Having seen the presentation of evidence at trial and presided over this case for nearly three years, I can say with confidence that liability and emotional distress damages on the retaliation claim are interwoven. The facts underlying this claim span over a year. Ms. Veikos points to the humiliation she experienced from the betrayal of her colleagues, and that betrayal is the conduct that she claims was retaliatory. In addition, she points to the tenure denial's impact on her career trajectory and her lack of motivation to produce scholarship as evidence to support her claim for emotional distress damages. A jury can only assess these damages in the context of her full career and her relationships with fellow Penn faculty, all of which is also at issue in her retaliation claim.
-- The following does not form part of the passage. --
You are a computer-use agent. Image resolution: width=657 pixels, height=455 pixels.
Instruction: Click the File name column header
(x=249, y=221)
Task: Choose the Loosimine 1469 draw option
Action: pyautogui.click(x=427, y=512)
The 2012 retaliation claim and the 2012 discrimination claim are also interwoven. Although the elements of the claims are distinct, the evidence supporting the two claims overlaps. In making her case for both claims, Ms. Veikos presented her external reviews and the selection of the reviewers to generate those reviews, the (lack of) faculty discussion of her case, the Personnel Committee vote, and the actions of Professor Leatherbarrow and Dean Taylor in managing the re-review. The difference is only whether a factfinder attributes a discriminatory motive, a retaliatory motive, or neither to these events.
Finally, the 2012 claims are not distinct and separable from the 2011 claims. While you could try 2011 without 2012, the 2011 tenure review colors every aspect of the 2012 tenure decision. You cannot discuss the faculty members that changed their vote in 2012 without discussing what their vote was in 2011. You cannot explain all the potential issues with the selection of external reviewers in 2012 without discussing the 2011 reviews and reviewers. You cannot show the difference in 2012 meeting documentation without first showing 2011. You cannot complain about the members of the 2012 Personnel Committee without showing they were the same as 2011. The past is more than prologue here. It is part and parcel of the whole narrative. A trial of the 2012 decision alone could not be had without injustice. See Gasoline Prods. Co., 283 U.S. at 500.
Therefore, should Ms. Veikos reject the remitted damages award, there will be a new trial on all issues presented in the first trial. An appropriate Order follows.